--- WHAT THE TASK ASKS ---
In the entries below, find each line with the string "banner" and copy it.

--- Stored items from a collection ---
*** Block opens ***
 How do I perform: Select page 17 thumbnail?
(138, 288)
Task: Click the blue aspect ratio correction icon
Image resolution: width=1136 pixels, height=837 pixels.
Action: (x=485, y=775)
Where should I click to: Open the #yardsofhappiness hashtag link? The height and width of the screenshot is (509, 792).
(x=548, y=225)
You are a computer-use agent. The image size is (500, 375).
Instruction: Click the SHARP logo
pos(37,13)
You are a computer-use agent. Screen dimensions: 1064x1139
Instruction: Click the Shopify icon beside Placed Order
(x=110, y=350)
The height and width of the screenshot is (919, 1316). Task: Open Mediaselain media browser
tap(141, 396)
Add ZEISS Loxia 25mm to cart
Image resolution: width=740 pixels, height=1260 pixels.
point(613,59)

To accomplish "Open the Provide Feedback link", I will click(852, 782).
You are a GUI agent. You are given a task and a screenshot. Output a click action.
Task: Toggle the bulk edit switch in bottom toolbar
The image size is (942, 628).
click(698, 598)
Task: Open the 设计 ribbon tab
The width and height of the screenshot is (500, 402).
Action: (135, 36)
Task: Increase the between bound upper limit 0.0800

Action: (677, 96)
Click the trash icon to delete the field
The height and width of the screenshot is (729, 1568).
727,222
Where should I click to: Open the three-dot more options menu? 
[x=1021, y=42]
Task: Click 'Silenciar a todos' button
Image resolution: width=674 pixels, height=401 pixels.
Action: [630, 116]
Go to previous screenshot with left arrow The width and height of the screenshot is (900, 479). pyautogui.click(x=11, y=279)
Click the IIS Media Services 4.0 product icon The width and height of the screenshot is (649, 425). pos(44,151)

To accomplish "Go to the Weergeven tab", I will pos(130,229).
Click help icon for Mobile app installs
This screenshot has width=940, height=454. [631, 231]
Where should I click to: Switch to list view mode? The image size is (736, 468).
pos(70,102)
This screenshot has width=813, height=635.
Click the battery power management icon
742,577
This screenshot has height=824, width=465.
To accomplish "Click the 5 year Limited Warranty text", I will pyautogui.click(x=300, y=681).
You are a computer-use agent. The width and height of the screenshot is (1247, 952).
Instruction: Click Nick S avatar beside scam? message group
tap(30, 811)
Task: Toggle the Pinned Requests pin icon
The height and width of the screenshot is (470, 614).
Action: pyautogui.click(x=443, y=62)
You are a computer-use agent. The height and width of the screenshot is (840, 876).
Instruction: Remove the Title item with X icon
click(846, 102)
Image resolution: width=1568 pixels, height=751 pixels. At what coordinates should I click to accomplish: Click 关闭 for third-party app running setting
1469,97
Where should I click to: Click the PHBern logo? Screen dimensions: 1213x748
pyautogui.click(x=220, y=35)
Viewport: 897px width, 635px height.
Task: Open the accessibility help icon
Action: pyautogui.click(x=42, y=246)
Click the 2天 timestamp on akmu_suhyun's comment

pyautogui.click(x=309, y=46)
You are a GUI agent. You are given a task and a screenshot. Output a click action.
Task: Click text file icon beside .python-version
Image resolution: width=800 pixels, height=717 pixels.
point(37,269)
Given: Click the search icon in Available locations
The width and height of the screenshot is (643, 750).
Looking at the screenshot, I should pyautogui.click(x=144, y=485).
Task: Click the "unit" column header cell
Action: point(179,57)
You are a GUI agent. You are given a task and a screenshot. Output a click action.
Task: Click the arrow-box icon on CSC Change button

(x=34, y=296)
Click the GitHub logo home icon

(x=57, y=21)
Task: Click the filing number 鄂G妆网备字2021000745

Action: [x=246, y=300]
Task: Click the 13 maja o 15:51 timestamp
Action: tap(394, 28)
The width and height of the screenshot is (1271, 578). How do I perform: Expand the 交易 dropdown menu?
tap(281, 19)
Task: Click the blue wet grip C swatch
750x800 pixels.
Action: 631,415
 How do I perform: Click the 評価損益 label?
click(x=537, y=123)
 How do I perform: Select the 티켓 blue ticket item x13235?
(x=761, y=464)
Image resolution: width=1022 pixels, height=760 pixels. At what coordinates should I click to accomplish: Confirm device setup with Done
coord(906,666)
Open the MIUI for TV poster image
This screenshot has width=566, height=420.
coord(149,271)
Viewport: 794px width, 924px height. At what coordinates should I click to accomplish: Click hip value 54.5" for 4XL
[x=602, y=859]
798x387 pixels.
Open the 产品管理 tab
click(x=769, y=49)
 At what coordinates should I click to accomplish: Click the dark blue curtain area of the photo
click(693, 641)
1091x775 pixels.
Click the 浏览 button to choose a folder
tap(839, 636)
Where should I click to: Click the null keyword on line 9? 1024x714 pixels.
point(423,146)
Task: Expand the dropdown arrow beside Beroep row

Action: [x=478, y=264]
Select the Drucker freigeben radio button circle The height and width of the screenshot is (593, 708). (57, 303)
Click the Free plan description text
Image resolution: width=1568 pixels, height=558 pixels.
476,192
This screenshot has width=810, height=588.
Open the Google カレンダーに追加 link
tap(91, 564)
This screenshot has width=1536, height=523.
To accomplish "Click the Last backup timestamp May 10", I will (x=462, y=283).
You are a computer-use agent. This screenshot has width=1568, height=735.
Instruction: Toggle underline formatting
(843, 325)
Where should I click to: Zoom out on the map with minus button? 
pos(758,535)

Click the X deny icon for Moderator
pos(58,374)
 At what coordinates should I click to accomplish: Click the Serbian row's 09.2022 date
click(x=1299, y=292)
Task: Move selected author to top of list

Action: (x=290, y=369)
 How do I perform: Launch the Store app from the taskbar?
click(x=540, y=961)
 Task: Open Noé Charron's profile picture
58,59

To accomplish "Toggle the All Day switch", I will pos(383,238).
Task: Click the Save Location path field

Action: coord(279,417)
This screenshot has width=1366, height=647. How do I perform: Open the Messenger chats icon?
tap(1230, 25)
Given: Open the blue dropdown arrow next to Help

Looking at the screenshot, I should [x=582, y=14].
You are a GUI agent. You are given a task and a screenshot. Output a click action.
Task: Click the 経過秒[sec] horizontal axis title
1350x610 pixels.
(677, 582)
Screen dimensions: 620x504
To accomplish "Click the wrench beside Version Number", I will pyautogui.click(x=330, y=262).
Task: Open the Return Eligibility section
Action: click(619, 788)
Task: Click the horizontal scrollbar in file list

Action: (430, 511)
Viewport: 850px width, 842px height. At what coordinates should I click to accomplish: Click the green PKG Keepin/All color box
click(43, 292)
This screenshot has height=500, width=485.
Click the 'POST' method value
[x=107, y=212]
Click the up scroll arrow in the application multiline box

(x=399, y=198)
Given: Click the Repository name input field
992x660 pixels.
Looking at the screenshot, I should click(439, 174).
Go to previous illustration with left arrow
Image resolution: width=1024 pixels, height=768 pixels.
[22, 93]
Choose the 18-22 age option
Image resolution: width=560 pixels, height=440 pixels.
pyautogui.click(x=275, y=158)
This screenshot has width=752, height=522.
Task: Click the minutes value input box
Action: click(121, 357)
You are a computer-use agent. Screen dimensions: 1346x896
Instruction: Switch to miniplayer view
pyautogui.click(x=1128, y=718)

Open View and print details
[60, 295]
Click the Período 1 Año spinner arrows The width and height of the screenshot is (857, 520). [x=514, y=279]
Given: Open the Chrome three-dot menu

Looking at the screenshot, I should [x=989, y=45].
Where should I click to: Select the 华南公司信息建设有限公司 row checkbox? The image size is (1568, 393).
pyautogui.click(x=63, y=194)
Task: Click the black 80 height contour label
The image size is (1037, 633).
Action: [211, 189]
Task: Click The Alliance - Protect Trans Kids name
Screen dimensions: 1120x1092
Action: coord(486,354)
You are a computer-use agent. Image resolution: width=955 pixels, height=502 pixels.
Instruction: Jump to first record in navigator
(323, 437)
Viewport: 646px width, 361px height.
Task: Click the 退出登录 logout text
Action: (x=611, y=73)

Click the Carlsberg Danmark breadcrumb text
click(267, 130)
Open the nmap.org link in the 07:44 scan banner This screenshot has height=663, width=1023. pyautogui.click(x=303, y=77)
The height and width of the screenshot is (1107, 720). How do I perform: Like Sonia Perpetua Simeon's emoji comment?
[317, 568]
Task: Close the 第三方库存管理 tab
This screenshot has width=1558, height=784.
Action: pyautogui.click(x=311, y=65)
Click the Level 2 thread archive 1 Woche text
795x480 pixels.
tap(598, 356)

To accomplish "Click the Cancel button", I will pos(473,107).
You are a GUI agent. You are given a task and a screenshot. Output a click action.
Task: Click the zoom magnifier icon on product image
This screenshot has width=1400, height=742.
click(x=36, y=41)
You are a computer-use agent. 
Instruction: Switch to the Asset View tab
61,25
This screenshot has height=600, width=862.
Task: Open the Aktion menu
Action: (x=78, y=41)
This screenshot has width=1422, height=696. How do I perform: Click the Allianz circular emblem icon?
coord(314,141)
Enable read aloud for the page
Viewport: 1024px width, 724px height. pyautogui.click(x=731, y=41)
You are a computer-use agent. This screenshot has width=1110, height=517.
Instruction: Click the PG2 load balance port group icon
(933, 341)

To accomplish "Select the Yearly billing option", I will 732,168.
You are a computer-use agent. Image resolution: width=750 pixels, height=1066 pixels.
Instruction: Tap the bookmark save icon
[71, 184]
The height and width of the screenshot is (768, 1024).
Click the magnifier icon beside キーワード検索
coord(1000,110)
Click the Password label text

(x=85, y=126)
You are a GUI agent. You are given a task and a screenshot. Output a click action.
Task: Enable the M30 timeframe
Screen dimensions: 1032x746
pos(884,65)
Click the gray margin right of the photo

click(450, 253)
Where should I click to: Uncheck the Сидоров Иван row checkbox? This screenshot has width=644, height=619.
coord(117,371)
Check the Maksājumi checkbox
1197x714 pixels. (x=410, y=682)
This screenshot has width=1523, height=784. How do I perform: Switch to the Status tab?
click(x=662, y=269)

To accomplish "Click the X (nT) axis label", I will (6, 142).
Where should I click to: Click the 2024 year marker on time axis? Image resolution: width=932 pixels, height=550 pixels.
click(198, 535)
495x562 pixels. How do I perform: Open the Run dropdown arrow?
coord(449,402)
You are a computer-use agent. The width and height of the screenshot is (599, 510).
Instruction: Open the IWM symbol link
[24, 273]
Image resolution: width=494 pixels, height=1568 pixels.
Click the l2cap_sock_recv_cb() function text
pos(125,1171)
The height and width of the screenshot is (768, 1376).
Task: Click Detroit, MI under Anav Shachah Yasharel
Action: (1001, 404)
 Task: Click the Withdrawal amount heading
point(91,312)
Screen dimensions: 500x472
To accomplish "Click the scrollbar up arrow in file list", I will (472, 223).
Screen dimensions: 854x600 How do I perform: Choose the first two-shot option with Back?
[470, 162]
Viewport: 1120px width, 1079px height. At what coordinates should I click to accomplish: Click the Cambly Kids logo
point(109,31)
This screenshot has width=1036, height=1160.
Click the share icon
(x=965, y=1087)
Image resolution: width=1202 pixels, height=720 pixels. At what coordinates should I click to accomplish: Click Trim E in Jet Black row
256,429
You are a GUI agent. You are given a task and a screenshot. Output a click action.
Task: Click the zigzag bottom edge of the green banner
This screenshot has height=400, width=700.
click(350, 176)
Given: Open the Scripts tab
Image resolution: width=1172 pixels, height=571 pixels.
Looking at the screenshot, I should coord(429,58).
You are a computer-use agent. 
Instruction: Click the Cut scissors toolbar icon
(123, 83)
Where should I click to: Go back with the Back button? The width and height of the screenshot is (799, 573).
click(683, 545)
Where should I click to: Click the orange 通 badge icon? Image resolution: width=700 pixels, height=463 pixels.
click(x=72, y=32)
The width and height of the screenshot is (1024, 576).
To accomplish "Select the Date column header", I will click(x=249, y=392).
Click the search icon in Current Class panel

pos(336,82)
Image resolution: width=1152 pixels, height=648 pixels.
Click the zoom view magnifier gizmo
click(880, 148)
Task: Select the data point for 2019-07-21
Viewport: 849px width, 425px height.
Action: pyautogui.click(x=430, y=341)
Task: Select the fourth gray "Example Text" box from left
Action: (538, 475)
*** Block closes ***
--- EXERCISE RESPONSE ---
Open the nmap.org link in the 07:44 scan banner This screenshot has height=663, width=1023. pyautogui.click(x=303, y=77)
Task: Click the zigzag bottom edge of the green banner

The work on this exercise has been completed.